**Dokument:**
▼
Es gibt nur einen Weg zurück - April 2020

Aktualisiert: 29. Apr. 2020


Ich erinnere mich, dass ich Anfang Januar in Olinda, als ich mit den Kids sehr kontrovers über meine weiteren Reisepläne sprach, nachts wach lag und lange den Vollmond über der Stadt anstarrte (oder er mich). Sein Licht leuchtete auf die entscheidende Stelle, die mir eigentlich immer den Weg zu einer guten Entscheidung weist: auf meinen Bauch.


Der Gedanke, meine Reise in Europa fortzusetzen, gefällt mir immer mehr.


Die Karnevalferien in Brasilien lassen die Preise für Flugtickets und Hotels in die Höhe schnellen. Mexiko scheint mir weiter weg als Europa und umständlich erreichbar.

Mir verging die Lust auf tagelanges Fliegen und den ganzen Flughafenstress.


Das was ich dort in Mexiko zu entdecken glaubte, die Welt der Kunst Lateinamerikas, fand ich bereits auf eine besonders persönliche Weise hier in Olinda und in Recife.


Mexiko- City, das Casa Azul von Frida Kahlo und Diego Riviera, die schönsten Strände Mexikos werden auf mich warten müssen. Irgendwann später werde ich sie bestimmt erobern.


Dann waren noch all die unvergesslichen Eindrücke der Reise bisher:

Cotopaxi, Chimborazo, Patagonien, Rapa Nui, Santiago de Chile, Buenos Aires, Iguazú..., ich halte immer noch den Atem an, wenn ich zurückschaue und finde nie Zeit, auszuatmen, zu sortieren, nachzuspüren, die Bilder im Kopf zu Ende zu genießen.
▲
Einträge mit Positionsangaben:
▼
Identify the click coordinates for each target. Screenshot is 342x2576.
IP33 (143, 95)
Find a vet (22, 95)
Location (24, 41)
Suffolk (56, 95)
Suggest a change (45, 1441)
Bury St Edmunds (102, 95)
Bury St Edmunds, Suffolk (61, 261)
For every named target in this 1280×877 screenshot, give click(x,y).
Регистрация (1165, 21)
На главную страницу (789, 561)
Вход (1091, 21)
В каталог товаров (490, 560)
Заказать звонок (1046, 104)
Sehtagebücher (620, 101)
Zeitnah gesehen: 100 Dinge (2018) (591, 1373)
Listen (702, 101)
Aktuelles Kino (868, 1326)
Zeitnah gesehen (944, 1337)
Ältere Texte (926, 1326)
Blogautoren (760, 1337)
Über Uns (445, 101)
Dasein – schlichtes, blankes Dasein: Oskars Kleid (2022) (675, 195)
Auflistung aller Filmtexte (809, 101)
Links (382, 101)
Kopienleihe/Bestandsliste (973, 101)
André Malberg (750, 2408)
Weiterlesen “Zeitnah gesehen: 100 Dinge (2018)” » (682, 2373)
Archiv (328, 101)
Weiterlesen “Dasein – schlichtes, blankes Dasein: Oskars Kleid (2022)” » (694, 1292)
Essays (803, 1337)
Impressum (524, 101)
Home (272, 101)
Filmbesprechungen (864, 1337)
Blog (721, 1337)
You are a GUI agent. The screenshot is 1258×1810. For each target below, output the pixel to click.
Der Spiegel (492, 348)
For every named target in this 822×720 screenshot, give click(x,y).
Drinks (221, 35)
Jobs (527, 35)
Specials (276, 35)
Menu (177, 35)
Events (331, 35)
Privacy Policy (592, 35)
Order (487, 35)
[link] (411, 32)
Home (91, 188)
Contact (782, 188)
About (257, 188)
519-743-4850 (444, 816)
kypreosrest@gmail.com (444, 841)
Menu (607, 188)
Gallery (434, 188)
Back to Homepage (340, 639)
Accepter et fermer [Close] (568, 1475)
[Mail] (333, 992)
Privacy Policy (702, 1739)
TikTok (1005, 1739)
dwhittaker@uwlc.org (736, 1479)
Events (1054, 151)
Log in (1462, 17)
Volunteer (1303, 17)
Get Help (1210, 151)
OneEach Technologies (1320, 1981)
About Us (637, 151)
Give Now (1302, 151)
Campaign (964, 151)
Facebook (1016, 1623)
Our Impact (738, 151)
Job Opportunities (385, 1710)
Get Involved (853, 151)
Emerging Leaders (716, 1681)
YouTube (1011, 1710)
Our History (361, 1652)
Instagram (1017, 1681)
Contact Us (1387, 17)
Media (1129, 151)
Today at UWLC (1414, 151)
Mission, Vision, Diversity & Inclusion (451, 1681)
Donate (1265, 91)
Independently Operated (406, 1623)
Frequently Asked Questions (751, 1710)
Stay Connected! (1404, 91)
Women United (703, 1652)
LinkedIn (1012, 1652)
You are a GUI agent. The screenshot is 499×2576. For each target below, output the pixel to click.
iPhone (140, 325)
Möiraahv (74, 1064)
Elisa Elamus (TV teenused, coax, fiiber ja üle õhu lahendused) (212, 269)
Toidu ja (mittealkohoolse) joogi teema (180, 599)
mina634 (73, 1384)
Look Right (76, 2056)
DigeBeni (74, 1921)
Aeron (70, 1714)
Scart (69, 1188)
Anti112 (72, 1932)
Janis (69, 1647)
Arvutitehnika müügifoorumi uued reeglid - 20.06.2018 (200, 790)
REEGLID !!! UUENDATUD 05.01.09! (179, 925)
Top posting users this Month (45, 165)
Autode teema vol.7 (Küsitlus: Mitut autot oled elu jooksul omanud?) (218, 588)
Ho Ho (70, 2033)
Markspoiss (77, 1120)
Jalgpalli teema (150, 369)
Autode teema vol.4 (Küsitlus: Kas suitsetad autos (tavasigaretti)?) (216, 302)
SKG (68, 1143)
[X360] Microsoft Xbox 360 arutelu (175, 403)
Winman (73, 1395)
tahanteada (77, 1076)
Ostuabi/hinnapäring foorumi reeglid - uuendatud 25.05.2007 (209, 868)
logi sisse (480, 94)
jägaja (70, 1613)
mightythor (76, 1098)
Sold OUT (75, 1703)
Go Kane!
▲
**Arbeitsauftrag 1:** Übertragen Sie den Satz „Der Gedanke, meine Reise in Europa fortzusetzen, gefällt mir immer mehr.“ aus dem Reisebericht ins Englische.
**Arbeitsauftrag 2:** Führen Sie den Reisebericht über die Reisepläne in Olinda im Anschluss an seinen letzten Satz weiter.

**Erwartete Antwort 1:** I like the idea of continuing my journey in Europe more and more.

**Erwartete Antwort 2:**
Alle meine Sinne sind gesättigt, satt, matt. Weniger ist mehr! Zeit, umzukehren.

"Outzeit, der Plan" ist nicht erfüllt. Na und? Pläne ändern sich halt.

Ich hatte das Beste vom Besten. Ein Südamerika zur rechten Zeit. Ein Abenteuer mit atemberaubenden Bildern, unvorhersehbaren Ereignissen und ziemlich schräger Action.

Es bleiben Lücken, sicher. Aber sie erhalten mir auch meine Reiselust in der Zukunft und stehen weiter auf meiner "Bucketlist". Todo tiene su tiempo. Alles braucht seine Zeit.

Schließlich treibt mich noch ein anderer Gedanke, Europa zu bereisen.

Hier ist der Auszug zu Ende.